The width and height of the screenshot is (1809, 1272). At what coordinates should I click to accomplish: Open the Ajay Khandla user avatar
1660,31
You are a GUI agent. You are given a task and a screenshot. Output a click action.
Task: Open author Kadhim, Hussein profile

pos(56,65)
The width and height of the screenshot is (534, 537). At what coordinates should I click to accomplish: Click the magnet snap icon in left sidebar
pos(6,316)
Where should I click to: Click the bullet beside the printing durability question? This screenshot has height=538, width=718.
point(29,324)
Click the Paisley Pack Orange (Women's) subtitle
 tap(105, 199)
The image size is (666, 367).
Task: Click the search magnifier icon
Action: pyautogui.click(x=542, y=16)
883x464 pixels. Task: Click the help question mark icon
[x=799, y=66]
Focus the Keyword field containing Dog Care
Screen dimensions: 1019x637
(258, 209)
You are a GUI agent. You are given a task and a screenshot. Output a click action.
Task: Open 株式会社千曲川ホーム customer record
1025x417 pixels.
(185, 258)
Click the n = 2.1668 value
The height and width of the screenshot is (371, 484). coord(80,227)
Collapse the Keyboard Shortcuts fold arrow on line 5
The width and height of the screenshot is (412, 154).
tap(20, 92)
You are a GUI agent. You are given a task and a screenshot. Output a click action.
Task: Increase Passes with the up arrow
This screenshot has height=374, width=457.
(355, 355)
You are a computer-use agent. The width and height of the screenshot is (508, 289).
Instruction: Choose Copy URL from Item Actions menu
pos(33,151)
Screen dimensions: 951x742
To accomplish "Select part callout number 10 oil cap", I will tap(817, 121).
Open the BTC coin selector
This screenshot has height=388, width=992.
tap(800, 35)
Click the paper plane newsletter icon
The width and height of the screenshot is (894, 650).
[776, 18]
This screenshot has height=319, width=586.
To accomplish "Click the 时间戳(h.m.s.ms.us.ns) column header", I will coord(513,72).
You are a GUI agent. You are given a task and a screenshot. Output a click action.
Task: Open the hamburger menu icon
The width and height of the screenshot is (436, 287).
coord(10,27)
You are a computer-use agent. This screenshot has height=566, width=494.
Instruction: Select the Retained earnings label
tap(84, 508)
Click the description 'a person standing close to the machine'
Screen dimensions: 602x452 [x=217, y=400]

■ Task directions ■
Your reply must be a faithful copy of each entry above.

■ Reply ■
The width and height of the screenshot is (1809, 1272). At what coordinates should I click to accomplish: Open the Ajay Khandla user avatar
1660,31
You are a GUI agent. You are given a task and a screenshot. Output a click action.
Task: Open author Kadhim, Hussein profile

pos(56,65)
The width and height of the screenshot is (534, 537). At what coordinates should I click to accomplish: Click the magnet snap icon in left sidebar
pos(6,316)
Where should I click to: Click the bullet beside the printing durability question? This screenshot has height=538, width=718.
point(29,324)
Click the Paisley Pack Orange (Women's) subtitle
 tap(105, 199)
The image size is (666, 367).
Task: Click the search magnifier icon
Action: pyautogui.click(x=542, y=16)
883x464 pixels. Task: Click the help question mark icon
[x=799, y=66]
Focus the Keyword field containing Dog Care
Screen dimensions: 1019x637
(258, 209)
You are a GUI agent. You are given a task and a screenshot. Output a click action.
Task: Open 株式会社千曲川ホーム customer record
1025x417 pixels.
(185, 258)
Click the n = 2.1668 value
The height and width of the screenshot is (371, 484). coord(80,227)
Collapse the Keyboard Shortcuts fold arrow on line 5
The width and height of the screenshot is (412, 154).
tap(20, 92)
You are a GUI agent. You are given a task and a screenshot. Output a click action.
Task: Increase Passes with the up arrow
This screenshot has height=374, width=457.
(355, 355)
You are a computer-use agent. The width and height of the screenshot is (508, 289).
Instruction: Choose Copy URL from Item Actions menu
pos(33,151)
Screen dimensions: 951x742
To accomplish "Select part callout number 10 oil cap", I will tap(817, 121).
Open the BTC coin selector
This screenshot has height=388, width=992.
tap(800, 35)
Click the paper plane newsletter icon
The width and height of the screenshot is (894, 650).
[776, 18]
This screenshot has height=319, width=586.
To accomplish "Click the 时间戳(h.m.s.ms.us.ns) column header", I will coord(513,72).
You are a GUI agent. You are given a task and a screenshot. Output a click action.
Task: Open the hamburger menu icon
The width and height of the screenshot is (436, 287).
coord(10,27)
You are a computer-use agent. This screenshot has height=566, width=494.
Instruction: Select the Retained earnings label
tap(84, 508)
Click the description 'a person standing close to the machine'
Screen dimensions: 602x452 [x=217, y=400]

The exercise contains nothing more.